Consider Steel I-Beams, used in construction:
https://en.wikipedia.org/wiki/I-beam
Observation: If the workability difficulties of Titanium could be solved, at scale -- then not Steel, but Titanium I-Beams -- could be produced, en masse...
If this could be done cheaply enough, then, in the future, Titanium I-Beams -- produced in the U.S.A. -- could retake the worldwide market for construction I-Beams that was historically lost when other countries started producing Steel I-Beams cheaper than the U.S. did...
Anyway, an excellent article!
Now this is just showing off.[1] Daishin and Open Mind started with a 60 kilogram cylinder of titanium and milled a very detailed crown out of it. 300 hours of CNC machining time on a very good 5-axis mill. Most of the metal ends up as scrap.
The software for this is called HyperMill. If you have to ask how much it costs, you can't afford it.
https://nationalinterest.org/blog/buzz/crazy-story-how-russi...
This thread is a ton of people talking about things they think they understand but haven’t actually directly worked with. Just making things up or repeating things they heard once.
Anyone who actually uses it will know Grade 2, 5, 12, 23 etc.
I don’t mind particularly, there are some clearly educated people talking about chemistry, but it is important to note how many people here are talking out their asses.
The top current comment is about being unable to dent 4mm Ti plate with hammers - complete BS.
It is about children with hammers.
I'm going to be pedantic here, but I feel like it needs to be said: no, it was not the "literal" backbone aerospace technology. It was the "figurative" backbone. There, I said it.
The use of literally as an intensifier goes back centuries, and is well-accepted. Move on.
Why choose this hill to die on when there are far more interesting things to discuss?

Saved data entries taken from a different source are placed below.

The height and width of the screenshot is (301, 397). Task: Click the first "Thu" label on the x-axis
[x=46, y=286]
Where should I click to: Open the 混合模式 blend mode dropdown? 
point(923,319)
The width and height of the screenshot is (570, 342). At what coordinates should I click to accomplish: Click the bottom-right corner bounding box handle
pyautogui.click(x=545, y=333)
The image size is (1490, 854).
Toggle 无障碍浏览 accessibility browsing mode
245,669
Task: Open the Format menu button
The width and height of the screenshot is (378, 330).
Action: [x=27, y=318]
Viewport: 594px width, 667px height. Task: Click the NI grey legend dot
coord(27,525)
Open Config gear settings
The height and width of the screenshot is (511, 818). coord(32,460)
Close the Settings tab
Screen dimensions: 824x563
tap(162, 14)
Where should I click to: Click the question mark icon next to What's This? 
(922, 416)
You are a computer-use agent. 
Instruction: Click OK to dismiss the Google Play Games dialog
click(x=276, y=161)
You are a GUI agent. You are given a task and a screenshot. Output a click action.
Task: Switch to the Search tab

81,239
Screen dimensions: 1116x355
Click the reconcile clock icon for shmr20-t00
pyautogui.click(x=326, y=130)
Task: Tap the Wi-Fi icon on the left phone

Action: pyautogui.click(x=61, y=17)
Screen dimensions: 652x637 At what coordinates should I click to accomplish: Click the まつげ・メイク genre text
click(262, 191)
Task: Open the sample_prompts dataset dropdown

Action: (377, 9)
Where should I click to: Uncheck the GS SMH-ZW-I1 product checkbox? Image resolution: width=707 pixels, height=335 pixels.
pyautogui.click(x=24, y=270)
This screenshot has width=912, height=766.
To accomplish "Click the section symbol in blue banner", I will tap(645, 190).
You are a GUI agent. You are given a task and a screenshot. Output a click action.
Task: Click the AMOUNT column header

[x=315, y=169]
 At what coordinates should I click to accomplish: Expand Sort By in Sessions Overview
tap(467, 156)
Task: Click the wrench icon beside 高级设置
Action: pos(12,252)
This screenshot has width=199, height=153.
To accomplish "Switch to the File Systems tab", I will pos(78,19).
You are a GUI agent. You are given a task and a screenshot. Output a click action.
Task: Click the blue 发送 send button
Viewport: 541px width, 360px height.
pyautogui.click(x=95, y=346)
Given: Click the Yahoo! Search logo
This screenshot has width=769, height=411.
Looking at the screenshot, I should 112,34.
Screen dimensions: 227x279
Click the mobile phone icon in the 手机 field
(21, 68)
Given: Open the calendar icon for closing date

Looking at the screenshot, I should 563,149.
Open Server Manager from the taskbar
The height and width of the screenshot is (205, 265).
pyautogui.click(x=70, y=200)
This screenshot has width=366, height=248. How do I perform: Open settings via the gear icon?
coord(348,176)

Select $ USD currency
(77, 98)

The article so far can be summarized as "people played around with titanium, but had no idea what to use it for" so why is the bureau suddenly trying to scale up production, or even mass producing it in the first place? It wasn't until 1948 that they identified engineering applications.
Also, this time seems to be going a bit differently... Perhaps timing is everything (see: bored people with their Thanksgiving families today...)
Time of day, time of week, other prominent distractions, etc have an increasingly outsized influence.